CXCL12 was cloned from a stromal cell line, the conditioned medium (CM) of which supports B lymphopoiesis, and initially designated as a pre-B cell growth–stimulating factor (11). CXCL12 is now recognized as a pleomorphic chemokine that is critical for various developmental and biological processes, including homing and maintenance of hematopoietic stem cells (3) and retention of B lineage precursors in bone marrow (12). Genetically engineered mice lacking CXCL12 or its receptor CXCR4 revealed that the CXCL12–CXCR4 interaction is essential for the generation of B and NK lineage lymphoid cells, as well as plasmacytoid dendritic cells (pDCs) (10, 13–19), and it is implicated in intrathymic T lymphoid differentiation (16, 20, 21). In contrast, development of B cells was normal in genetically modified mice deficient in the second CXCL12 receptor CXCR7 (22). In humans, high levels of CXCR4 are expressed in early T and B lymphoid precursors (23, 24), and CXCL12–CXCR4 signaling is critical for intrathymic T cell differentiation (25). However, the involvement of the CXCL12–CXCR4 axis in the differentiation of human early T and B lymphoid cells and pDCs in bone marrow remains unknown.

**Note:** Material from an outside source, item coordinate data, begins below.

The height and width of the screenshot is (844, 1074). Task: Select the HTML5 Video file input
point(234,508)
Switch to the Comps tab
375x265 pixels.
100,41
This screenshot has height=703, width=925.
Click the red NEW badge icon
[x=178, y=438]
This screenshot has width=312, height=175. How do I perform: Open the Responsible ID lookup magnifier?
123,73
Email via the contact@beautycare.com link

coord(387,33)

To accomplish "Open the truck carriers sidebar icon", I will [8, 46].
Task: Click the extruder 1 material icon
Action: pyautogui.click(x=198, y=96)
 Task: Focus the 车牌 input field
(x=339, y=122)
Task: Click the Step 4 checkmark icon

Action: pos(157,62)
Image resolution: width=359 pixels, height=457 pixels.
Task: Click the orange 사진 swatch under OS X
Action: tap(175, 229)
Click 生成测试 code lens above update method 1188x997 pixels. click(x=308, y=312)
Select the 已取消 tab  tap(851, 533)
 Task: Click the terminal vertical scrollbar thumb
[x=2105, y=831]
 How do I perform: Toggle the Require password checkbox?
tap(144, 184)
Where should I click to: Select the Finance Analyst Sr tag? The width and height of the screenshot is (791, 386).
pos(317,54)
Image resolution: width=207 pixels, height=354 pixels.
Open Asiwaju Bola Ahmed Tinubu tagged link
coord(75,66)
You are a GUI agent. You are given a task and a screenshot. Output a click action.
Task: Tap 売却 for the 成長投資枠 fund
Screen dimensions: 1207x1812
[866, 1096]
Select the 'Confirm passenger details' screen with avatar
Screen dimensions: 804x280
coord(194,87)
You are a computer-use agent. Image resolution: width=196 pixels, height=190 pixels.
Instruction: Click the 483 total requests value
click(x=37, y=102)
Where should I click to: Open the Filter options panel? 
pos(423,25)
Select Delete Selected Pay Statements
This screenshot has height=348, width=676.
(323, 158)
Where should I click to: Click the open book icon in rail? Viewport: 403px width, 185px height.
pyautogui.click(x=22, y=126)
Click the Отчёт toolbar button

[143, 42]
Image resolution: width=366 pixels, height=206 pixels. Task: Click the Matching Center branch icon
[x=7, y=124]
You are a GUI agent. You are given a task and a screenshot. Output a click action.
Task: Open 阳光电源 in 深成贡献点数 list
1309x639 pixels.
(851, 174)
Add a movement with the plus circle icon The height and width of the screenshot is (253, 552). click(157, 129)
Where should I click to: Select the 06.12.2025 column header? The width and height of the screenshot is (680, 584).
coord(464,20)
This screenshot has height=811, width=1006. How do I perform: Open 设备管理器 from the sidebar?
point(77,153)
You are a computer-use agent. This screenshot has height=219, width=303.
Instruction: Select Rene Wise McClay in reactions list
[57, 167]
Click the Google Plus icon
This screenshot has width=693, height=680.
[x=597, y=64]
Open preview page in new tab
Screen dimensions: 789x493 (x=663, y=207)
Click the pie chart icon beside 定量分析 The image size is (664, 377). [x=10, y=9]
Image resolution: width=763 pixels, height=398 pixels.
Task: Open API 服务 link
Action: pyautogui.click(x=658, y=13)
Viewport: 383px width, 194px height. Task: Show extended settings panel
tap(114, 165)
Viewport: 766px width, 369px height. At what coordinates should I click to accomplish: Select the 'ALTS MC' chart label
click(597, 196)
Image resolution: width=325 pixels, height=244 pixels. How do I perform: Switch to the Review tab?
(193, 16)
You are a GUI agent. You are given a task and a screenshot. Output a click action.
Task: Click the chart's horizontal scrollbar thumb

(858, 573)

We previously reported that telomerized human bone marrow stromal cells support the differentiation of early T and B lymphoid precursors and pDCs from human immature hematopoietic precursors (26, 27). In the current study, we investigated the role of stromal cell–derived CXCL12 in the differentiation of human T and B lymphoid cells and pDCs using this novel coculture system. Our study revealed that the CXCL12–CXCR4 interaction is crucial for stromal cell contact–mediated early B lymphoid and pDC differentiation from immature hematopoietic and early T lymphoid precursors with a multilineage differentiation potential but not for stromal cell contact–independent generation of early T lymphoid precursors.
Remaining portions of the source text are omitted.